**Set of tasks**
A. Answer these questions about the banking interview, each on its own line:
(i) Which two private-sector banks is the interviewee bullish on?
(ii) Why does he say YES Bank is better poised to handle asset quality?
(iii) For how many more quarters does he expect slippage to continue?
B. Summarize the banking interview in two sentences.
C. Extend the banking interview from the point where it stops.
--- Begin Provided passage ---
Also read: SBI and IDBI Bank, 2 largest lenders in Suzlon debt recast

From the private banking space, he is bullish on HDFC Bank and YES Bank. "The power of compounding itself is a pretty good story in HDFC Bank because of the strong earnings growth. Yes Bank does not have exposure to the large infrastructure projects so it is far better poised to tackle the asset quality situation, he elaborated.

Below is the edited transcript of Ganapathy's interview with CNBC-TV18.

Q: We have had some howlers from some of the PSU banks in terms of NPAs do you think the worst is over or do you think things are going to remain bad for a bit longer?

A: It is too early to call the worse is over because in my view the slippage will continue for a couple of more quarters. Till the time these reforms announced by the government are not translated and implemented, I don't see a relief to the asset quality issues specifically, in mid and small enterprises where there have been pretty serious issue.

Q: The SME apart, some lumpy assets are still looking like going into stress like gas based or even coal based power projects or roads or ports that are stuck for clearance. Won't these kinds of lumpy bad loans impact all kinds of banks - private and public very shortly?
--- End Provided passage ---
--- Begin Information supplied ---
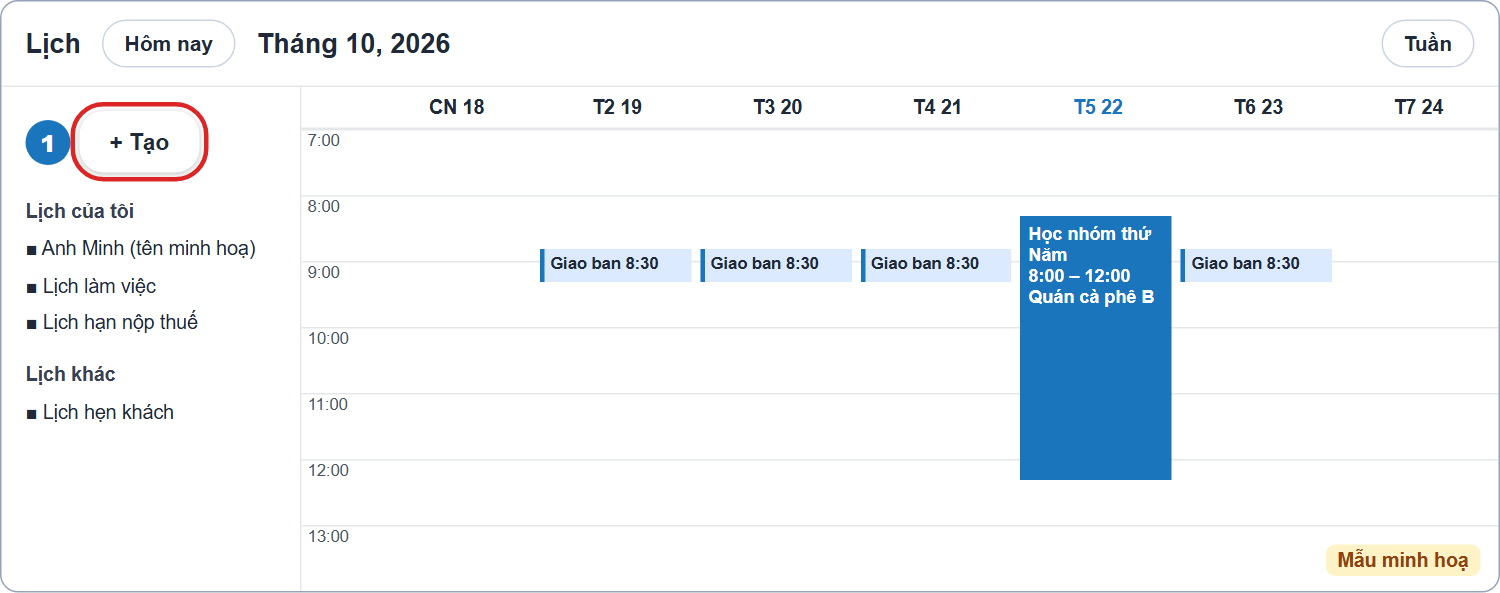
Task: Select the T5 22 day header
Action: click(1098, 107)
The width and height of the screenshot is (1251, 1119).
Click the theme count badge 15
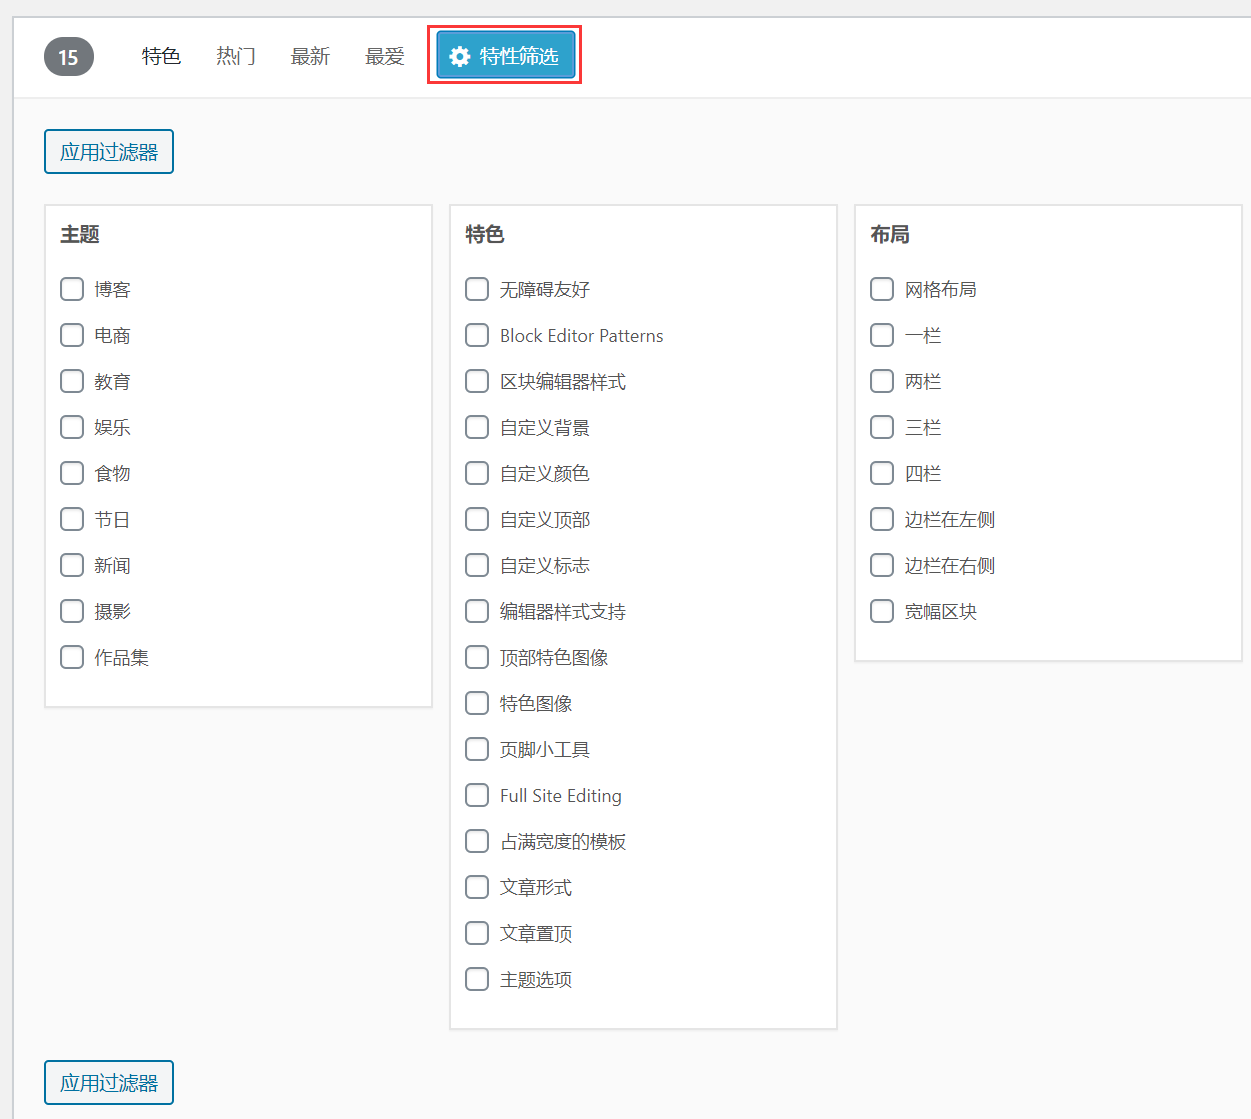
--- End Information supplied ---
**Task-by-task answers**
A.
(i) HDFC Bank and YES Bank
(ii) It does not have exposure to the large infrastructure projects.
(iii) A couple of more quarters

B. In an interview with CNBC-TV18, Ganapathy is bullish on HDFC Bank for its strong earnings growth and on YES Bank because it lacks exposure to large infrastructure projects. He says it is too early to call the worst over for bad loans, since slippage should continue for a couple more quarters until government reforms are implemented, especially in mid and small enterprises.

C.
A: Restructuring will continue even for private sector banks specifically, those which are involved in infrastructure projects. The current issues have happened mainly on the SME sector -though infrastructure problems are plenty, they have not translated into large amount of restructuring, which will happen in financial year 2014 across this sector. Private banks will also see some deterioration, but it would be much better compared to the state owned universe.

Q: What exactly would your pick be within the private banking space which is pretty much secluded from the asset quality concerns?

A: I would still prefer banks like HDFC Bank where these issues are much lower in nature. The power of compounding itself is a pretty good story in HDFC Bank because of the strong earnings growth.

Yes Bank also fits pretty well from a 12 to 18 months perspective because it does not have exposure to the large infrastructure projects when it comes to term lending. Most of the loans are working capital in nature, so it is far better poised to tackle the asset quality situation related to others. HDFC Bank and Yes Bank would be my preferable picks in the private space.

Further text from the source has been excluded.